### [ACTIVITY]
Pick out all lines of the entries that include the word "Select" and copy them.

Dataset entries:
========================================

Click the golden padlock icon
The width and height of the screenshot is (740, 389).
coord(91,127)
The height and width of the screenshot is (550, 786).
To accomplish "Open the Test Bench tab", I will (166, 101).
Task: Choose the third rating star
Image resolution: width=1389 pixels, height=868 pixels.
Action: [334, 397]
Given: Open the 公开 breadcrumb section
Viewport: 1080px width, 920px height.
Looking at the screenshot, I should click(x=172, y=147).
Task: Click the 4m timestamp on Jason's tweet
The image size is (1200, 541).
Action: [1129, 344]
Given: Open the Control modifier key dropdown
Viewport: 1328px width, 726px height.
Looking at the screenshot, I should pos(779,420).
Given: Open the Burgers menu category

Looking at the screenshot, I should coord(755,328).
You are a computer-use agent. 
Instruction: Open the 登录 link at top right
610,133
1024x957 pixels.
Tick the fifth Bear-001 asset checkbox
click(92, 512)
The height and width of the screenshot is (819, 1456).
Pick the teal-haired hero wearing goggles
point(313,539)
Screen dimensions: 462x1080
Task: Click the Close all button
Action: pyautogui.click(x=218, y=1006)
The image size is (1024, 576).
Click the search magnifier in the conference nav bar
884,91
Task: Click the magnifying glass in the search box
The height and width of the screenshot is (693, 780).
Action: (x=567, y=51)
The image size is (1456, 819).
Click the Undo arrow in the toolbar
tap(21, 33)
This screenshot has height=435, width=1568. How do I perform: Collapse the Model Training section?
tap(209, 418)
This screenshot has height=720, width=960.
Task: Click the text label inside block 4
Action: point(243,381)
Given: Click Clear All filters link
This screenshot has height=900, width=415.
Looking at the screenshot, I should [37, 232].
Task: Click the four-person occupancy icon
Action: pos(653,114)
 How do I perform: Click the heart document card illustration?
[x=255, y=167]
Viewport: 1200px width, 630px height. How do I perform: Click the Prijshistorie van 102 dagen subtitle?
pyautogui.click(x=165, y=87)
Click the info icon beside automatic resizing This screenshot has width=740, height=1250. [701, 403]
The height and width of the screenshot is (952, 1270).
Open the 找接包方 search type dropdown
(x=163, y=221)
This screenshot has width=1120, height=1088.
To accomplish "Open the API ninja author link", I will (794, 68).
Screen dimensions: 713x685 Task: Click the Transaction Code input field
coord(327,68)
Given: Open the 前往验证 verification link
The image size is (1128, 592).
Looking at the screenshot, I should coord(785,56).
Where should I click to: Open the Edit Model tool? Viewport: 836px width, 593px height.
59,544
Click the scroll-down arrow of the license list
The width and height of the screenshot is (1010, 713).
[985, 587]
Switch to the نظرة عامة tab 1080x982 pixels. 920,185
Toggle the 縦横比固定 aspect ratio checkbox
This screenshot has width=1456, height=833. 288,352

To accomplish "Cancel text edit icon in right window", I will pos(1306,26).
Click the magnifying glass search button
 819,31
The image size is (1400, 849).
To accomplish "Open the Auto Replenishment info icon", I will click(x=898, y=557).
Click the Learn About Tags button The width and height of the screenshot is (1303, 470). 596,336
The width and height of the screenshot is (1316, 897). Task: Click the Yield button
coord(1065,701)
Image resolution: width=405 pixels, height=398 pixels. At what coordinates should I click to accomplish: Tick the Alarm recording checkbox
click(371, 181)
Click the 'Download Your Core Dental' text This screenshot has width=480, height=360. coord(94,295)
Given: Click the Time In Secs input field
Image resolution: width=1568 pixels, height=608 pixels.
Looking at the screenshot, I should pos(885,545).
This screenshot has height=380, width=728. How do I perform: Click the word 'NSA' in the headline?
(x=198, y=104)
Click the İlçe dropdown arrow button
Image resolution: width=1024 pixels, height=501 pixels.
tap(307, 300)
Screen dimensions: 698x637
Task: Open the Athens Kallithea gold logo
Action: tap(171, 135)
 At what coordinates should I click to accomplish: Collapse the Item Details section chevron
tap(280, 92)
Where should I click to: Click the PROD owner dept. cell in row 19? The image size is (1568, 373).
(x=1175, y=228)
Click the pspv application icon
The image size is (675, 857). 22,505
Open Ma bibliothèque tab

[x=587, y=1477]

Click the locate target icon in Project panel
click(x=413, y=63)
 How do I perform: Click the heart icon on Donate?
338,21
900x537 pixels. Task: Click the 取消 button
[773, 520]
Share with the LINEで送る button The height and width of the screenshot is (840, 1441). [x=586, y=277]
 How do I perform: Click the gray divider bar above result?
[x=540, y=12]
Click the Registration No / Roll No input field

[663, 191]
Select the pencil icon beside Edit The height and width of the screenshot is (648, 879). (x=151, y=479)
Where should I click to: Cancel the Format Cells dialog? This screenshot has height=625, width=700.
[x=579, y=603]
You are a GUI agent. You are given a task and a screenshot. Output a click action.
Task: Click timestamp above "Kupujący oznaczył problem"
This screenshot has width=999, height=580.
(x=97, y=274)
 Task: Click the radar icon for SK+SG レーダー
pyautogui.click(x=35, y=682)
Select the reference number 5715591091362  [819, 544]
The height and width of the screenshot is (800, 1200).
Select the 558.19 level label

========================================

### [PROBLEM SOLUTION]
Select the pencil icon beside Edit The height and width of the screenshot is (648, 879). (x=151, y=479)
Select the reference number 5715591091362  [819, 544]
Select the 558.19 level label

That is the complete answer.